## TÂCHES À RÉALISER
[1] Recopiez fidèlement le passage de l'article sur le départ à la retraite des syndics, depuis « Départ à la » jusqu'à « de nos professions. » inclus.
[2] Poursuivez l'article sur le départ à la retraite des syndics de l'Ordre en reprenant juste après sa dernière phrase.

## EXTRAIT DU TEXTE

Départ à la retraite de MM Étienne Calomne, T.S., syndic adjoint et Marcel Bonneau, T.S., syndic de l’Ordre…

«Syndic, enquêteur, plaignant, oui, mais T.S. d’abord et avant tout!»

Par | Publié le | dans la catégorie Chroniques du syndic

Le premier avril prochain, l’Ordre des travailleurs sociaux et des thérapeutes conjugaux et familiaux du Québec fermera un important chapitre de son histoire, alors que MM Étienne Calomne, T.S., syndic adjoint, et Marcel Bonneau, T.S., directeur du bureau du syndic, tireront leur révérence après 28 ans (Étienne) et 20 ans (Marcel) de loyaux services. En retraçant, avec eux, l’évolution de leurs fonctions au sein de l’Ordre, nous nous sommes rendu compte que l’évolution du rôle de syndic et de ses pratiques a suivi celle de nos professions.


Un rôle à bâtir, une place à prendre

Dès son entrée en poste, en 1991, Étienne Calomne constate l’ampleur du défi qui l’attend. «Il a fallu développer les outils, mettre en place des techniques d’enquête, structurer la fonction et l’organiser, rédiger les politiques et procédures, nous n’avions aucune expertise juridique ni procédurale. Ce travail ne s’apprend pas à l’université, on a dû tout inventer, apprendre sur le tas».

## DONNÉES FOURNIES
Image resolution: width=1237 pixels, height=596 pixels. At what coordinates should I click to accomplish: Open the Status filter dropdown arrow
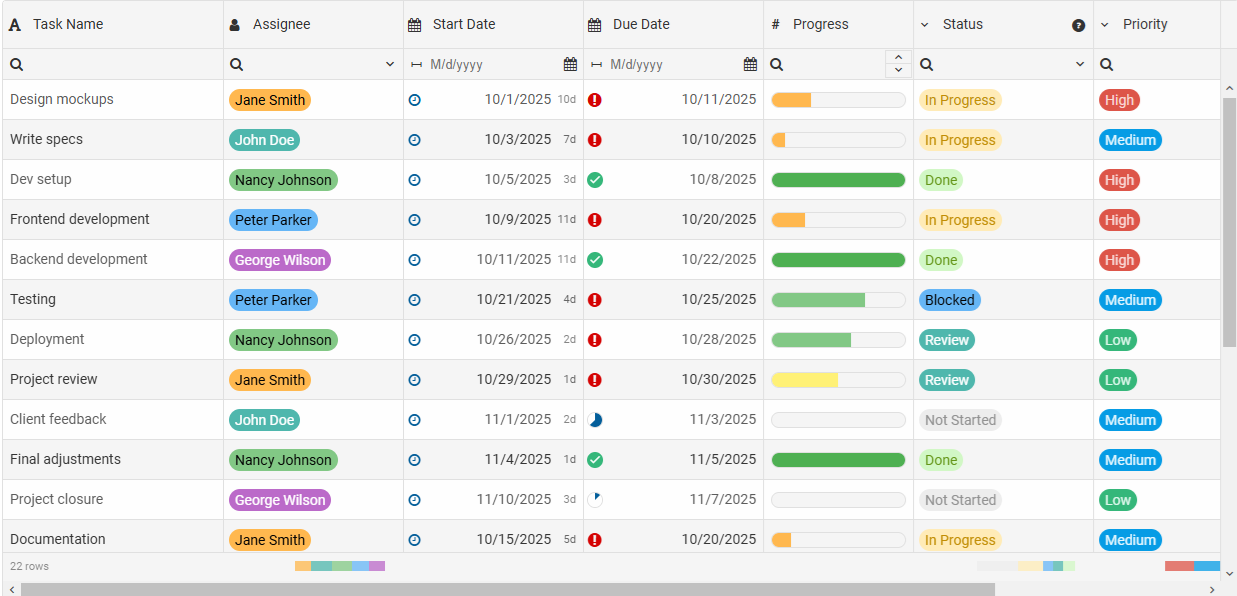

## RÉPONSES
[1]
Départ à la retraite de MM Étienne Calomne, T.S., syndic adjoint et Marcel Bonneau, T.S., syndic de l’Ordre…

«Syndic, enquêteur, plaignant, oui, mais T.S. d’abord et avant tout!»

Par | Publié le | dans la catégorie Chroniques du syndic

Le premier avril prochain, l’Ordre des travailleurs sociaux et des thérapeutes conjugaux et familiaux du Québec fermera un important chapitre de son histoire, alors que MM Étienne Calomne, T.S., syndic adjoint, et Marcel Bonneau, T.S., directeur du bureau du syndic, tireront leur révérence après 28 ans (Étienne) et 20 ans (Marcel) de loyaux services. En retraçant, avec eux, l’évolution de leurs fonctions au sein de l’Ordre, nous nous sommes rendu compte que l’évolution du rôle de syndic et de ses pratiques a suivi celle de nos professions.

[2]
Étienne Calomne nous a confié avoir accepté ce poste parce qu’il y voyait une opportunité de contribuer à l’amélioration des pratiques professionnelles. «J’ai toujours eu un intérêt pour les aspects juridiques que ce défi représentait et j’étais déjà conseiller clinique au sein du réseau de la santé et des services sociaux. D’une certaine façon, ces nouvelles responsabilités jumelaient bien mes deux centres d’intérêt».

En septembre 1999, Marcel Bonneau, T.S., se joint à l’équipe et passera de syndic adjoint à responsable du bureau du syndic en avril 2013. Également issu du réseau de la santé et des services sociaux, plus précisément en protection de la jeunesse, Marcel Bonneau a manifesté de l’intérêt pour le poste de syndic en raison du contact direct avec la clientèle : «Je rédigeais des programmes cliniques à l’époque et, un peu comme Étienne, j’ai vu en ce poste la possibilité de contribuer à l’amélioration des pratiques professionnelles et, jusqu’à un certain point, la capacité de continuer de faire du travail social, parce que cette profession restera toujours ma passion première». Marcel Bonneau se rappelle qu’en 2001-2002, l’Ordre comptait 4 795 membres et que le bureau du syndic avait reçu 38 demandes d’enquête, soit un ratio d’une demande par tranche de 26 membres, alors qu’en 2019-20, alors que le tableau des membres affichait 14 361 détenteurs de permis, le syndic a reçu 259 demandes d’enquêtes, pour un ratio d’une demande par tranche de 55 membres. Bien qu’environ 50% des demandes acheminées au bureau du syndic s’avèrent non fondées, 9 plaintes sur 10 déposées devant le Conseil de discipline se concluent par un plaidoyer de culpabilité.

Quel est le rôle du syndic?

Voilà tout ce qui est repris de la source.